Among the studies with per-patient based data (Fig 2), the sensitivity of MRI ranged between 52% and 93%, and the specificity ranged between 82% and 100%. The pooled per-patient based sensitivity for MRI was 74% (95% CI, 69–79%), and the specificity was 90% (95% CI, 87–93%). The per-patient based pooled LR+ was 7.5 (95% CI, 4.55–12.37) and pooled LR− was 0.26 (95% CI, 0.14–0.48). The per-patient based pooled DOR was 36.7 (95% CI, 12.65–106.47). The area under the curves (AUC) was 0.93.

Among the studies with per-lymph node based data (Fig 3), the sensitivity of MRI ranged between 53% and 93%, and the specificity ranged between 91% and 99%. The pooled per-lymph node based sensitivity for MRI was 77% (95% CI, 72–82%), and the specificity was 98% (95% CI, 97–98%). The per-lymph node based pooled LR+ was 42.24 (95% CI, 11.28–158.13) and pooled LR− was 0.21 (95% CI, 0.09–0.47). The per-lymph node based pooled DOR was 212.35 (95% CI, 28.23–1597.46). The AUC was 0.98.

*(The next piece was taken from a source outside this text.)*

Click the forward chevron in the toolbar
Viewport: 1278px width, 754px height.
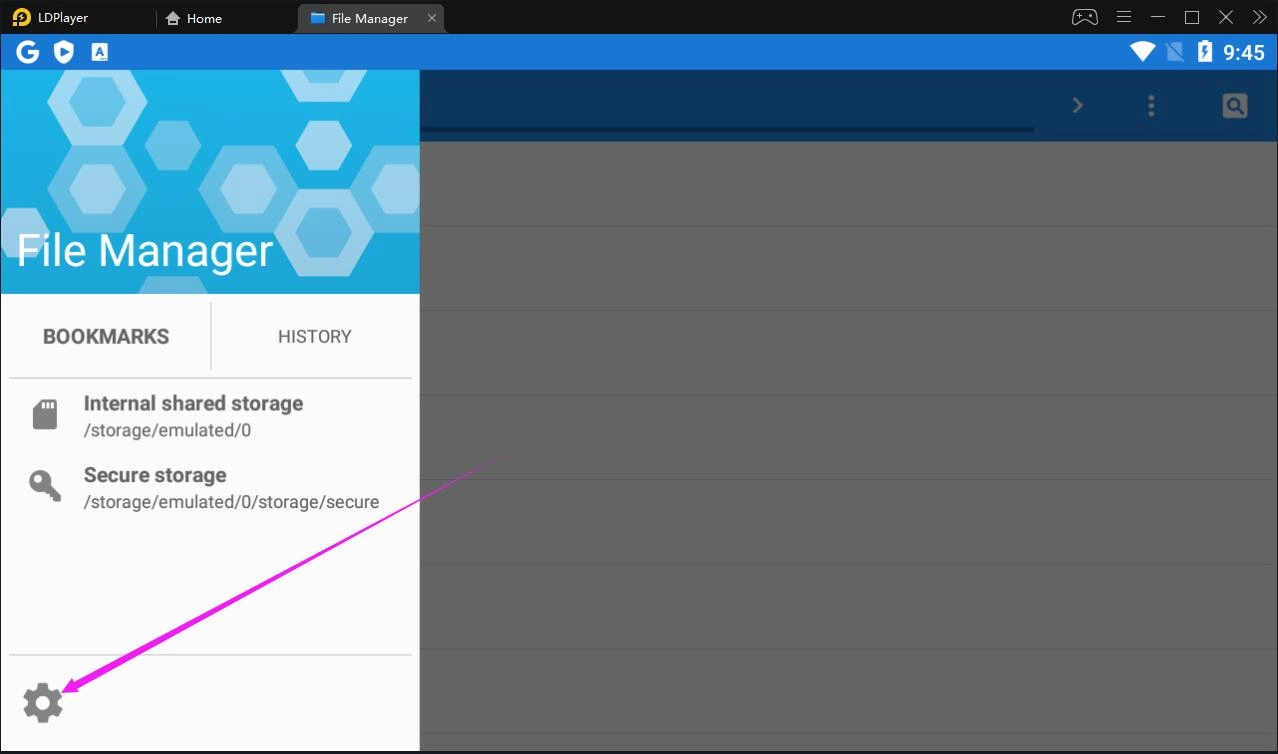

However, there was significant heterogeneity among included studies. The I2 indices were higher than 61.9%, and the χ2 statistics were significantly higher in per-patient and per-lymph node based pooled sensitivity, specificity, LR+, LR−, and DOR.

Meta-analysis of quantitative short time inversion recovery and diffusion-weighted imaging

For studies with per-patient based data, the diagnostic accuracy of quantitative STIR was reported in four studies,38,39,44,45 and the diagnostic accuracy of quantitative DWI was reported in three studies.4446 We performed meta-analysis to compare the diagnostic value between quantitative STIR and DWI. Table 4 shows detailed results of the meta-analysis.

Table 4.

Diagnostic accuracy of quantitative STIR and DWI in evaluation of N-staging in NSCLC patients (per-patients basis)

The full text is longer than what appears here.